29/07/2021
Incêndios florestais devastadores se espalharam por partes do sul da Europa, rasgando o campo espanhol e grego e forçando cerca de 1.000 pessoas a sair de suas casas na ilha italiana da Sardenha.
O governo local da Sardenha declarou estado de emergência no domingo, devido ao que descreveu como um "desastre sem precedentes".
"Ainda não é possível estimar os danos causados pelos incêndios que ainda ocorrem na região de Oristano", disse o presidente da região da Sardenha, Christian Solinas, em declaração na segunda-feira (26). "Vegetação destruída, empresas e casas queimadas e animais mortos", acrescentou ele.
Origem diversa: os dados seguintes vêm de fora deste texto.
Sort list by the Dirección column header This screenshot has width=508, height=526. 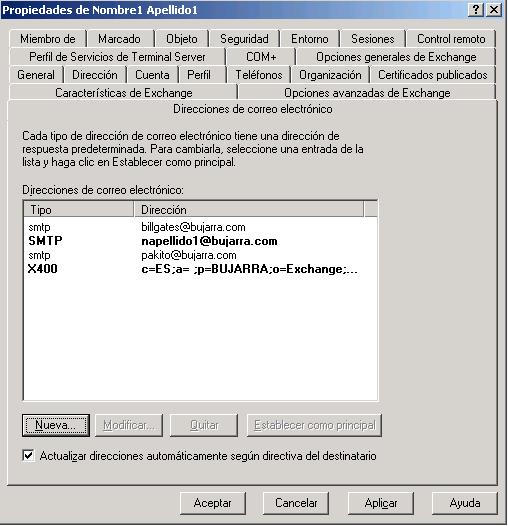[x=249, y=210]
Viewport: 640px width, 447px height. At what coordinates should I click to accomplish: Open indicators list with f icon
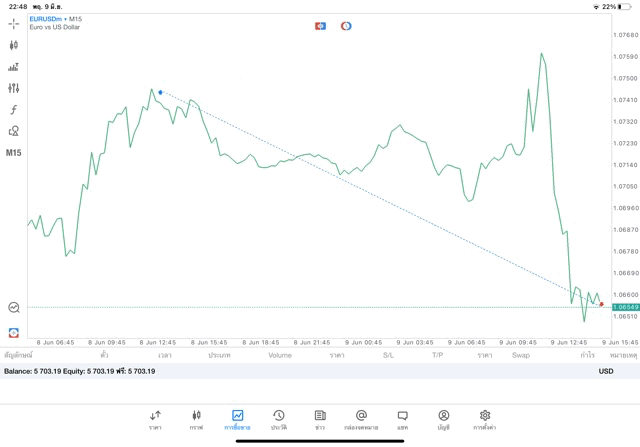[14, 110]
Em uma atualização na terça-feira (27), o porta-voz regional Ignazio Artissu disse à CNN que a estimativa atual da área queimada é de cerca de 20.000 hectares, mas as autoridades ainda continuam. Artissu disse que a maioria do fogo foi apagada e agora eles estão se concentrando em tomar as medidas necessárias para que as queimadas não comecem de novo.
Nos últimos dias, a região empregou 7.500 pessoas e mais de 20 aeronaves para combater os incêndios. A Itália também recebeu apoio dos países vizinhos, com a França e a Grécia utilizando quatro aviões para dar assistência na extinção das chamas.
Solinas instou o primeiro-ministro italiano Mario Draghi a enviar ajuda econômica para as áreas afetadas. Draghi disse que seu governo estava monitorando a situação de perto e expressou "total solidariedade com a população que está trabalhando sem parar nas intervenções de resgate".
A Grécia e a Espanha também estão lutando contra os incêndios devido a uma contínua onda de calor.
Na Grécia, dezenas de incêndios florestais arderam entre domingo e segunda-feira, com mais de 700 bombeiros sendo destacados para assumir o controle da situação.
O primeiro ministro Kyriakos Mitsotakis disse em uma reunião de gabinete na segunda-feira (26) que os bombeiros haviam lutado contra cerca de 50 incêndios durante as últimas 24 horas em todo o país, ao mesmo tempo em que enfatizou que mais poderiam ocorrer depois que os meteorologistas advertiram que a onda de calor provavelmente iria continuar.
"Quero enfatizar que agosto continua sendo um mês difícil. Os meteorologistas já estão nos avisando que a partir do final da próxima semana poderemos enfrentar outra grande onda de calor prolongada". É por isso que é importante para todos nós, todos os serviços estatais, estarmos em alerta absoluto, até que o período de combate a incêndios termine formalmente", concluiu Mitsotakis.
As secas estão se tornando mais frequentes e mais severas no sul da Europa, e as autoridades ambientais advertiram que a região está em maior risco devido aos impactos da mudança climática no continente.
Na semana passada Frans Timmermans, vice-presidente da Comissão Europeia, disse à Becky Anderson da CNN que "os padrões climáticos erráticos serão o novo normal". "Se não fizermos algo urgente - e urgente, quero dizer agora - então a crise climática vai ficar completamente fora de controle e nossos cidadãos entendem que precisamos agir agora", disse ele.
O aumento dos incêndios florestais gerou mais uma preocupação ambiental após partes do norte da Europa terem sido afetadas por graves enchentes recentemente.